▶ **Selected excerpt**
◆ ◆ ◆ ◆
Sharon Fuentes was at a presentation given by author and licensed professional counselor Neil McNerney about how parents should step back and let their children take more responsibility for their homework when it hit her: Many of McNerney’s techniques could help parents of children with Asperger syndrome.

So the South Riding mom of two — including a son, 13, with Asperger’s — walked up to McNerney after the program, introduced herself and said, “I’d like to write a book with you.”

McNerney agreed, to Fuentes’s surprise, and the two published “The Don’t Freak Out Guide to Parenting Kids with Asperger’s” in October.

Fuentes’s son, Jay (she doesn’t use his real first name on her blog, Mama’s Turn Now, or in the book to protect his privacy, so we have used his blog name here, as well), got the diagnosis in third grade.

“When I first found out about Asperger’s, everything I read was very clinical, and I felt very much alone,” Fuentes said. “My biggest goal is for people to understand they are not alone. . . . My second goal is, there’s so much talk about changing our children, and I don’t think we need to change them. We need to perhaps understand them better and change the way we parent.”

Since the diagnosis, Fuentes has wrestled with the same question all parents of children with special needs face: how much to help. When do you step in and do things for him, and when do you let him work through things on his own?

After hearing McNerney speak, Fuentes decided to take a more hands-off approach. She’s still there to help Jay when he needs her, but she tries to give him more of a role in decisions about his life. It has made a huge difference in Jay’s confidence and in her stress level, she said.
◆ ◆ ◆ ◆
▶ **Activities**
A - Can you condense the paragraph of the article on Sharon Fuentes that begins "After hearing McNerney speak," into one shorter sentence that keeps its main facts?
B - Do these statements agree with the article on Sharon Fuentes? Answer yes or no for each and quote the deciding words. (i) Jay got his diagnosis in third grade. (ii) McNerney turned down Fuentes's request to write a book together. (iii) Jay is the son's real first name.
C - Answer these questions from the article on Sharon Fuentes:
(i) Where does Fuentes live?
(ii) What is the name of Fuentes's blog?
(iii) What is McNerney's profession?
None of the lines that follow are needed.

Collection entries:
◆ ◆ ◆ ◆
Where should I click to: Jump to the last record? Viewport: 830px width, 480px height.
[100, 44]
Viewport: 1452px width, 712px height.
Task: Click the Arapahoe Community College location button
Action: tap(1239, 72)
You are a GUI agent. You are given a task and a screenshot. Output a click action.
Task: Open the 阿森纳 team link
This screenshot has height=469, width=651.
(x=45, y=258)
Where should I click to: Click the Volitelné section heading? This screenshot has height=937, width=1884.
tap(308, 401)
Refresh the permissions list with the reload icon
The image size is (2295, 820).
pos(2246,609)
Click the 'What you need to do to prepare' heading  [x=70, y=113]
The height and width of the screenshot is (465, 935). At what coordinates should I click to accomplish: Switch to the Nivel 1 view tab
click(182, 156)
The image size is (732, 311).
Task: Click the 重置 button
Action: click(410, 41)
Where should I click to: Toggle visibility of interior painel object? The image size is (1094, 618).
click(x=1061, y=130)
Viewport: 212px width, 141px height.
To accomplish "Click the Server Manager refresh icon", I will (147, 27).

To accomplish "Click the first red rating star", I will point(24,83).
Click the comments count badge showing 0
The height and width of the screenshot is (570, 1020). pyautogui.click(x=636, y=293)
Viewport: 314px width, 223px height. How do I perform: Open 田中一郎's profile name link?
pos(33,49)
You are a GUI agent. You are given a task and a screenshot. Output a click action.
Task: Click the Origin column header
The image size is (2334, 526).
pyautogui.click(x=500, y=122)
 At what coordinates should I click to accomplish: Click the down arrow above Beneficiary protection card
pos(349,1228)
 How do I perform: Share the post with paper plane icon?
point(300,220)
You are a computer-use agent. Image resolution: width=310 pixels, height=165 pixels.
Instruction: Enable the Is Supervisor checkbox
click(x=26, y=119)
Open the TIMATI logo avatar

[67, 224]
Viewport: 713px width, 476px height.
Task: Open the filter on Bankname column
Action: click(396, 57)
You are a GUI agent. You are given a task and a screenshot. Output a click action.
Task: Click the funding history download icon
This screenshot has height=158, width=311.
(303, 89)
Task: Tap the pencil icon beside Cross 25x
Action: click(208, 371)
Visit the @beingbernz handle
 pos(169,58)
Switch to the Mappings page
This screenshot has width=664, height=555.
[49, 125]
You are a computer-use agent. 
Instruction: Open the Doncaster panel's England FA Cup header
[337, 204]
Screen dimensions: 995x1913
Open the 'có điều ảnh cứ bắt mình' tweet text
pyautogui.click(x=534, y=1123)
◆ ◆ ◆ ◆
▶ **Task results**
A - After hearing McNerney, Fuentes took a more hands-off approach: she still helps Jay when he needs it but gives him more of a role in decisions about his life, which she said has greatly improved his confidence and her stress level.

B -
(i) Yes: "got the diagnosis in third grade."
(ii) No: "McNerney agreed, to Fuentes’s surprise"
(iii) No: "she doesn’t use his real first name"

C -
(i) South Riding
(ii) Mama’s Turn Now
(iii) He is an author and licensed professional counselor.